Two-and-a-half glasses of wine. That’s how much alcohol it took to get Ophelia Brody so tipsy she started cheating at Scattergories.

She leaned into my shoulder more when she laughed, and her lips lingered on the rim of her glass when she smiled. Her words came out slower and in a deeper, sexier baritone that for whatever reason crept up my spine and vibrated like live wire.

That’s a good voice, I thought. One I wouldn’t mind hearing on a late-night phone call, long distance. One I’d never delete out of my voicemail just so I could go back and rehear it.

But those weren’t things I was supposed to be thinking while I sat next to her on the carpet, sneaking as many secret looks as I could at the way the fireplace brought out the hidden auburn in her hair. I wasn’t supposed to be committing her favorite wine to memory, or remembering her siblings’ names, or spending my entire lunch break researching the best hiking trails in Colorado so I could save them in the notes on my phone, just in case.

None of these things were supposed to be happening, but I was in too deep to swim back to shore. Parts of me knew Ophelia was right there with me, but neither of us had the guts to fight the tide and save ourselves from fucking drowning.

For the first time in over three years, I didn’t even get a knot in my stomach when someone alluded to Vanessa.

Hell, Ophelia had uncovered a box of the pathetic fucking love letters I’d sent to her from overseas that I should have taken fire to the minute we ended things. As soon as I found out everything I was too naive and in love to see coming.

I should have been angry when I caught her snooping. That was the justified emotion. But, in actuality, I felt relief. Relief because it meant the girl I couldn’t stop thinking about was thinking about me, and my life, and my past, and my tours, and the shit that made me a thirty-five-year-old bachelor with a roommate and a season pass to Butterflyland.

I wanted her to ask me. Because for some reason, I wanted to tell her everything. Unload all the things I’d been holding onto for so long like she was a time capsule and it didn’t matter what I said, or how ridiculous it sounded. In two weeks it would be buried and anyone else that found it wouldn’t fucking understand anyway.

At the end of the day, that’s what we were doing, right? Using each other. I just had to keep reminding myself of that.

Three glasses of wine in, and Ophelia was going at it with Mateo like they’d known each other all their lives, throwing popcorn across the table at him, deducting points for his spelling mistakes, quizzing him on all facts about Tally as a distraction.

But then that became the game. I would ask a question, and Ophelia and Mateo would write their answer down with a mini pencil on their sheet of paper. Tally would shout the answer, and her boyfriend and best friend would reveal theirs. We were all laughing, the drinks were flowing, and by the end of it, Ophelia had stamped Mateo with her personal seal of approval—which meant more to him than she’d ever know.

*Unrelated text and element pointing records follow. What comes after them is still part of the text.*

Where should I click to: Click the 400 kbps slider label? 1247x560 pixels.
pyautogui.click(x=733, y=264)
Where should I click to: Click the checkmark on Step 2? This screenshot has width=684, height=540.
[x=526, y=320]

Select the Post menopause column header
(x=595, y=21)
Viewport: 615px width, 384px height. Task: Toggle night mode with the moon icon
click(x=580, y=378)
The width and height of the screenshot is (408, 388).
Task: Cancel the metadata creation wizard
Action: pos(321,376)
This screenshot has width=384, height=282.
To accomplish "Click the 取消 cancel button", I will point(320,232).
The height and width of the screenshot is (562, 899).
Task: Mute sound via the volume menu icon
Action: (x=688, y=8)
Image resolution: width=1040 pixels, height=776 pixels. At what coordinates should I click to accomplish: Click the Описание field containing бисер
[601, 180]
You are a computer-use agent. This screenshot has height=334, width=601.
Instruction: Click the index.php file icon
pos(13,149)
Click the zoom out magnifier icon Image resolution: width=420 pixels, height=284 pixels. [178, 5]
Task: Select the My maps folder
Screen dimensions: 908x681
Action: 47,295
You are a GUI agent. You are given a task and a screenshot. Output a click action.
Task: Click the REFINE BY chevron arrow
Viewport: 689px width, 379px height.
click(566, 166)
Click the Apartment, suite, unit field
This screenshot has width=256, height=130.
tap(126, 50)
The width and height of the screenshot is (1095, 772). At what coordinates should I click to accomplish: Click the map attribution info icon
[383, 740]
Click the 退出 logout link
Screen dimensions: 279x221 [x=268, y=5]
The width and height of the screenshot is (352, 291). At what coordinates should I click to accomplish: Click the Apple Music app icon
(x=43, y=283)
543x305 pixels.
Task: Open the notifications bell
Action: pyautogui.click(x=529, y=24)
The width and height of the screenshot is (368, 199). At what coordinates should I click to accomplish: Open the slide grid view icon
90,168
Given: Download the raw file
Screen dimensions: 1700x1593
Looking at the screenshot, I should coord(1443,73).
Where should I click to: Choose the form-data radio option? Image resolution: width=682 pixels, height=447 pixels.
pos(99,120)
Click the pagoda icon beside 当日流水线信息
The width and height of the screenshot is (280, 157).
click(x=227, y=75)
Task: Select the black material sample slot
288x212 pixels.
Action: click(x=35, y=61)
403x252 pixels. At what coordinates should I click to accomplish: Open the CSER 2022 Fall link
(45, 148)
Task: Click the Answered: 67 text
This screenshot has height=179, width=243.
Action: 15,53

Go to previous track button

No one knew where the hours had gone when the credits rolled on the third movie. The wine opener sat next to a pile of discarded corks on the table and the four of us lay happily drunk on the couch in our pajamas.

I felt satiated. As weird as that sounded. There was nothing else I could have wanted out of my night. The beast of lust that always rumbled and growled around Ophelia had settled to a contented purr. Still easily awoken, but much less aggressive.

She folded herself into my side like it was the most natural thing in the world, and I could tell that sleep wasn’t too far off. On the other side of us Tally was already out cold, slung across her boyfriend’s lap.

“I’m gonna take her to bed, guys,” Mateo whispered. “Few too many for my girl.”

Ophelia smiled softly as he stood with Tally in his arms bridal style and blew the hair falling over her forehead out of her eyes.